**EXERCISE GOAL:** Only one stretch of the data is wanted: the line containing "Instruction: Pause the timer showing 0:52", the line containing "Click the ストレージ storage section icon", and every line between them, copied exactly.

**DATA FOR ANALYSIS:**
┄┄┄┄┄┄

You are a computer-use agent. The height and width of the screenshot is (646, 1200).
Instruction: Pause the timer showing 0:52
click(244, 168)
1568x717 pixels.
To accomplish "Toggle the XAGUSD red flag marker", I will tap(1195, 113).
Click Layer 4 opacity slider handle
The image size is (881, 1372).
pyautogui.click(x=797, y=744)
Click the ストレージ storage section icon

┄┄┄┄┄┄

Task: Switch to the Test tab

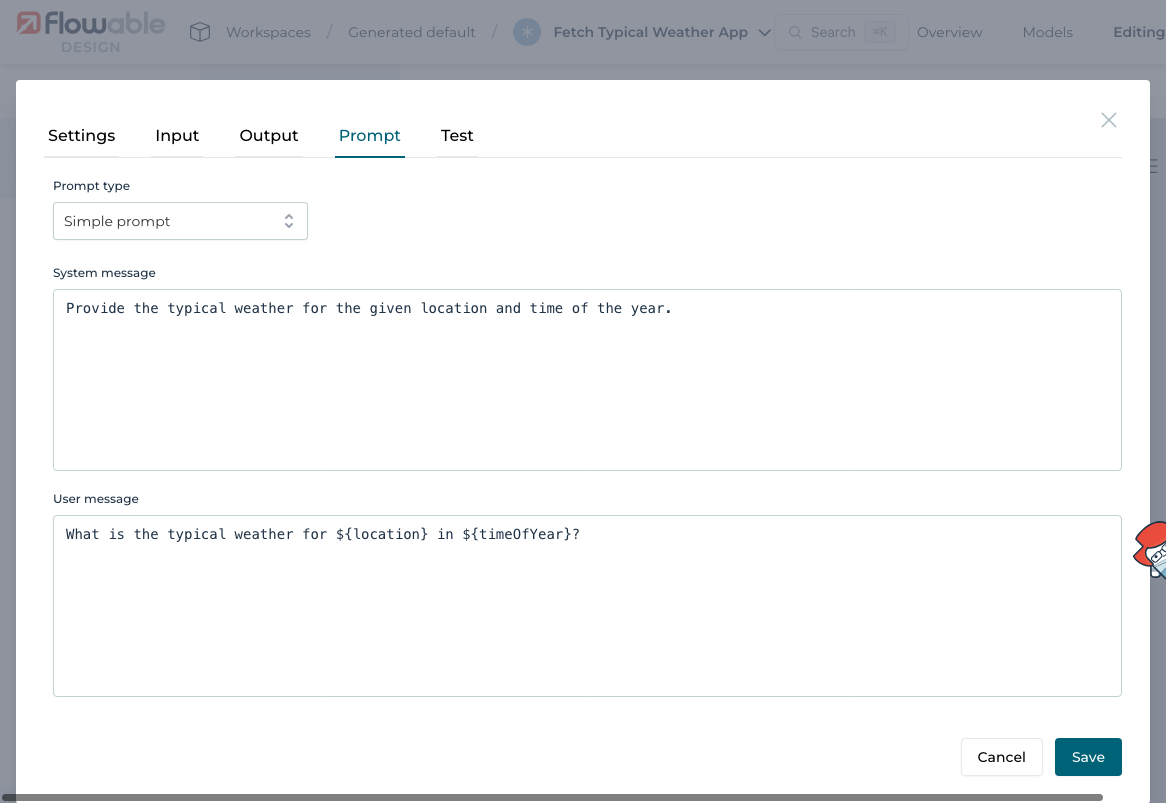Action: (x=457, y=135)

┄┄┄┄┄┄

**RESPONSE BOX:**
Instruction: Pause the timer showing 0:52
click(244, 168)
1568x717 pixels.
To accomplish "Toggle the XAGUSD red flag marker", I will tap(1195, 113).
Click Layer 4 opacity slider handle
The image size is (881, 1372).
pyautogui.click(x=797, y=744)
Click the ストレージ storage section icon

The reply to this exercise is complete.